Osaretin Victor Asemota
Osaretin Victor Asemota

@asemota

11 Tweets 3 reads Nov 22, 2023
Books are powerful. Reading from great authors has convinced me more to write beyond anything else. I do this thing where I read many books at once. I often stumble upon something phenomenal when they reference each other. One book can explain the other even better.
I am re-reading The Innovator's Dilemma after over a decade and The Medici Effect again at the same time. These are classics to be reread and used as reference material. I was reading them because of something I was writing, and BOOM! One chapter of one book explained the other.
The Medici Effect explains Value Networks which was a concept dealt with in Innovator's Dilemma but was very technical. It simplified it and explained the importance of their overlaps, and how not experiencing other networks blinds us to potential intersections.
I have been researching different diaspora value networks and why some succeed more than others. We must avoid blindly copying others when we should interface and overlap with them. We have our own value networks, and there are good reasons why we remain in them.
We don't have to replicate Silicon Valley, the Israelis, Chinese, or Indians, but learn from them and overlap ours with theirs. The extended family system has worked for us for generations before we decided to take the worst part of Western culture to replace it.
It shocked me when I got married and discovered how tightly knit my wife's "huge" family was. It is something that wasn't so strange to the generation of my parents but is now wholly lost with ours. We focus more on individual achievement. We compete instead of being communal.
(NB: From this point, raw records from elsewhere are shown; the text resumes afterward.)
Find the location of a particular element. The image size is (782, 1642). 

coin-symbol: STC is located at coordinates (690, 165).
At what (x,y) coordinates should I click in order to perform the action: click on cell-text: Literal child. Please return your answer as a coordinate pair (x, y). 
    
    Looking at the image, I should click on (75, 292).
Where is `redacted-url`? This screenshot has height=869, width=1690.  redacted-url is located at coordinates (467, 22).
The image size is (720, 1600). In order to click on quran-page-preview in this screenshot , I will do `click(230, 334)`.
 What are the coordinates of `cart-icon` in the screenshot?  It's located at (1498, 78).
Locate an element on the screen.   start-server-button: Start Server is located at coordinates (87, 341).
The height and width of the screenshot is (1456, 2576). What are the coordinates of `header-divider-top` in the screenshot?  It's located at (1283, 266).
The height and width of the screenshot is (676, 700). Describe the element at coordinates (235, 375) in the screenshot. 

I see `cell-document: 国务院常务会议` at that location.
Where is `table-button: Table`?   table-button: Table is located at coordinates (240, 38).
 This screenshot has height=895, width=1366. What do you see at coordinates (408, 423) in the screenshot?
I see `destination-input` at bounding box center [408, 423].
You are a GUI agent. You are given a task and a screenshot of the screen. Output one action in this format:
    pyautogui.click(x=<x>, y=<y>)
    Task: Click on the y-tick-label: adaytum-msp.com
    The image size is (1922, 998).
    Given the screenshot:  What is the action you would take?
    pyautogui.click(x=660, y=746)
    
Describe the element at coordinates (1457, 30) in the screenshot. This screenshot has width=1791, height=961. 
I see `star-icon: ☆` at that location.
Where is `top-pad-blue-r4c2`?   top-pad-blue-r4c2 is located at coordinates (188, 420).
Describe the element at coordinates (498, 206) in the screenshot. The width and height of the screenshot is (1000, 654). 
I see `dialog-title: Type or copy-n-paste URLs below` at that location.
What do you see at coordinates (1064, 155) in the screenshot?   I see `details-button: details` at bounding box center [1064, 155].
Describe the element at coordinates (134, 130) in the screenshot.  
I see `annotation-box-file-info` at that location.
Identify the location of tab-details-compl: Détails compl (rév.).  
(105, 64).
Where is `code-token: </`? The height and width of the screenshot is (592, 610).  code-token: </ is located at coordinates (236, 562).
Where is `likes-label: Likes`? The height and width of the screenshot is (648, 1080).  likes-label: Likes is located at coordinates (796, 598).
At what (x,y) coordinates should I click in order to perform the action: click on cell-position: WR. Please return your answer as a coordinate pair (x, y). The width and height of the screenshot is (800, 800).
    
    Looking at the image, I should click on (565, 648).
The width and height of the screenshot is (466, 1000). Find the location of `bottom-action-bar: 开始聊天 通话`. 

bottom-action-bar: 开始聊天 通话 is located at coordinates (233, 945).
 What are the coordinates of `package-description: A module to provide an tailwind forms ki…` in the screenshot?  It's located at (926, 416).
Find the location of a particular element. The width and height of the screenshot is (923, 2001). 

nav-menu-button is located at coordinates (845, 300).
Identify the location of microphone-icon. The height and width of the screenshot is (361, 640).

Community is still very much part of our African identity. It comes out in unexpected places and primarily powers what are now called "informal business networks." We are working hard to destroy those networks with modernization instead of learning from them.
It is insane and ironic that something like 419 fraud succeeds mainly because of community and sharing and not greed. Criminals know how to share and understand the benefits better than those they steal from.
Criminal value networks are surprisingly global. It helps them evade the law and launder the proceeds of crime. This is why we must be cautious with cryptocurrency. While it is very transparent, it is also. The easiest way for a large-scale criminal enterprise to scale.
Criminals are always ahead of most people in adopting disruptive innovation. They sometimes see the benefits well before others. While we were begging legit businesses to use email and the internet in Africa, criminals switched before them. Same for digital banking.
This is now my biggest worry with AI.